If you wanted a trading position with BNP Paribas in Europe, you worked either in Paris or in North West London. That’s changing: the BNP has quietly moved its markets jobs to southern Europe, and saved a lot of money in the process.

Over the past eight years, sources say BNP has set up a well-staffed business operation in Lisbon, Portugal. “We came to Lisbon in 2014 with less than 10 people, and now we are 250,” says an insider. “We aim to reach 400 by 2025.”

BNP Paribas’ global markets business in Lisbon is headed by Diogo Malato Moura, a former global head of product sales who left Paris in 2017. Christopher Claude, a former head of strategic flow and finance marketing in London, is in responsible for the construction of a risk management center in Lisbon and Madrid.

“We started with unregulated staff and moved to enforcement offices,” says a Lisbon employee. “First it was equities, then we opened up G10 rates, emerging markets and equity derivatives. The goal is to add more trading, structuring and selling here. The sales teams already cover institutional clients and have their own mandates.”
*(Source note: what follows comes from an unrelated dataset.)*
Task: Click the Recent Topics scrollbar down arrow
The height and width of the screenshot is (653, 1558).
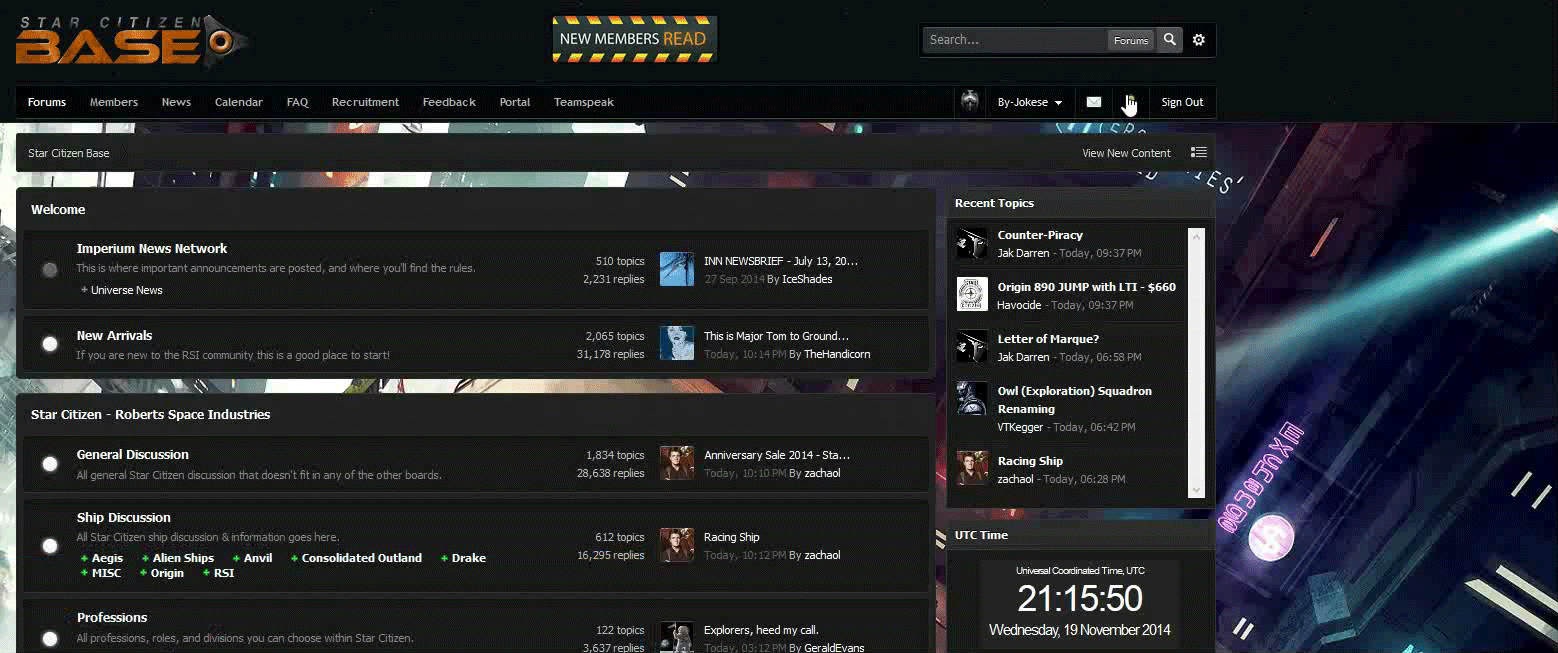Action: pos(1196,490)
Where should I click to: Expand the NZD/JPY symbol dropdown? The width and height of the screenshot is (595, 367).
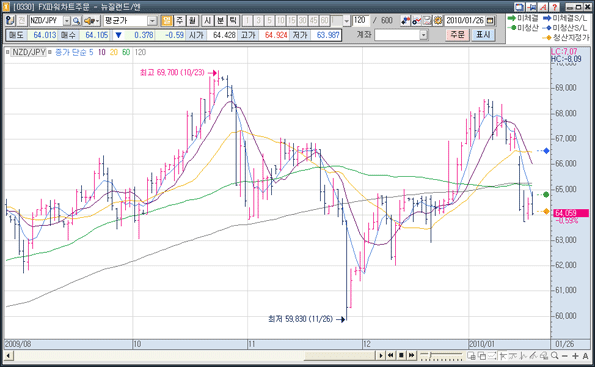pos(66,20)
BNP Paribas declined to comment, although sources confirmed the bank was expanding its markets business in Portugal. The only problem, according to insiders, is the salary.
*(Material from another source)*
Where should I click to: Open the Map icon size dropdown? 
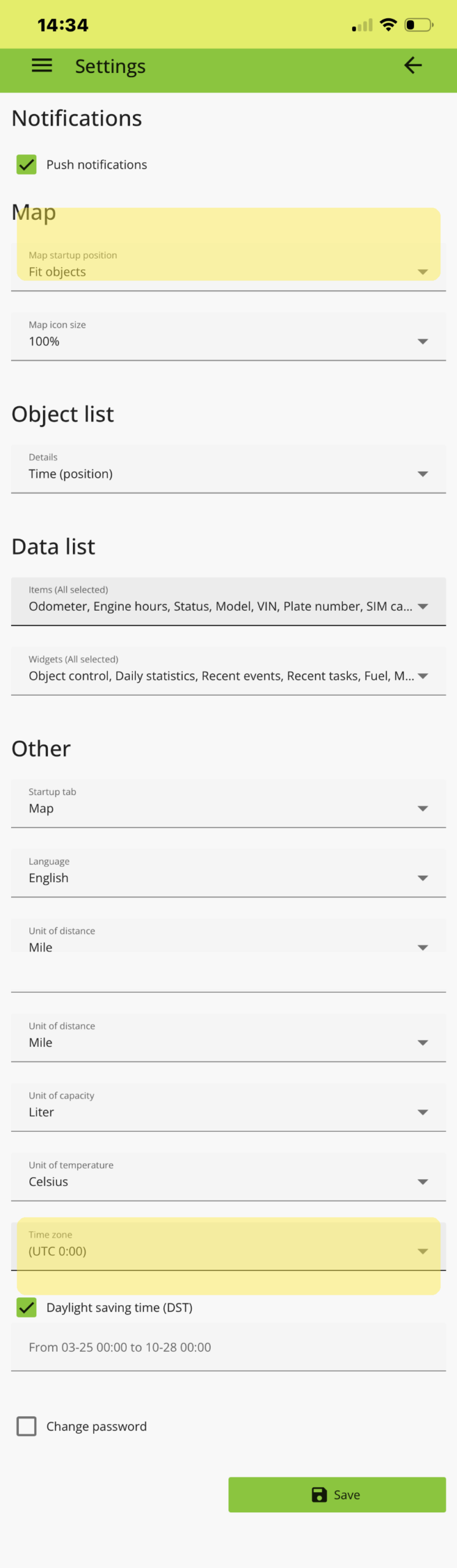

BNP Paribas generally pays less than the major US banks, but it doesn’t pay badly either. In 2021, the average total compensation (salary plus bonus) of the bank’s material risk takers was €1 million. Entry level salaries for analysts in the United States are $85,000 according to information recorded for H1B visa holders. In Paris, junior analysts can earn €100,000.
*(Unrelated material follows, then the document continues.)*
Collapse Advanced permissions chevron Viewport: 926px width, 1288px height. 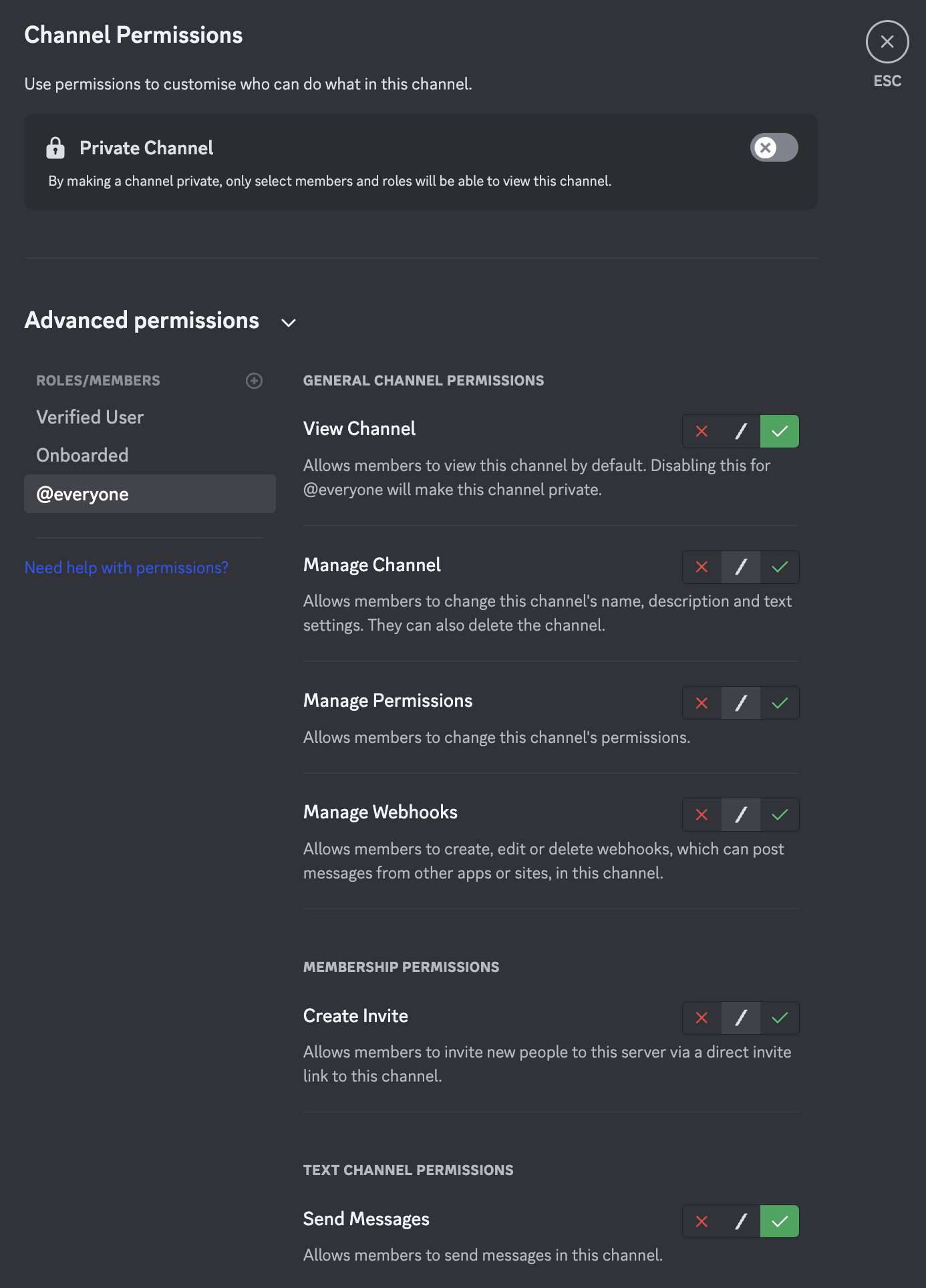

In the Lisbon office, insiders say the salary is a ground lower. “If you’re a junior salesman, you’ll earn half as much here as in London,” complains an insider, who says pay can be as low as €35,000. Glassdoor puts the average analyst salary at BNP’s Lisbon office at just €17,000, though that’s not for sales and trading specifically.

While wages are understandably lower in Lisbon and that’s part of the city’s appeal to banks interested in cost cutting, some say BNP needs to up its game. “We’re not the only bank here and the competition for talent is intense,” says an insider, pointing to the various crypto players that have settled in the Portuguese capital, as well as Natixis, Revolut and Itau BBA. Revolut pays twice as much, he claims. Meanwhile, house prices are rising rapidly, although inflation is weaker than elsewhere and is only expected to reach 4.4% this year.

Many executives of the Portuguese commercial center of the BNP belong to the French elite. Olivier Oddou, a senior executive, is for example a graduate of ENSEIRB-MATMECA, a major French school in Bordeaux. Claude holds a master’s degree from HEC, the leading French business school.

However, BNP has also harvested staff from Universidade Nova de Lisboa, Portugal’s rarefied educational institution. Malato Moura graduated from Nova. The same goes for people like Bernardo Talina, a hybrid trading analyst who left Paris in 2017.

While Portuguese graduates might be happy to stay close to home, the BNP might also need to raise its salaries if it is to attract them in the required numbers over the next three years. “The expansion plans are very ambitious and the growth here has been incredible, but the salaries offered must follow the responsibility of these roles,” suggests the local employee.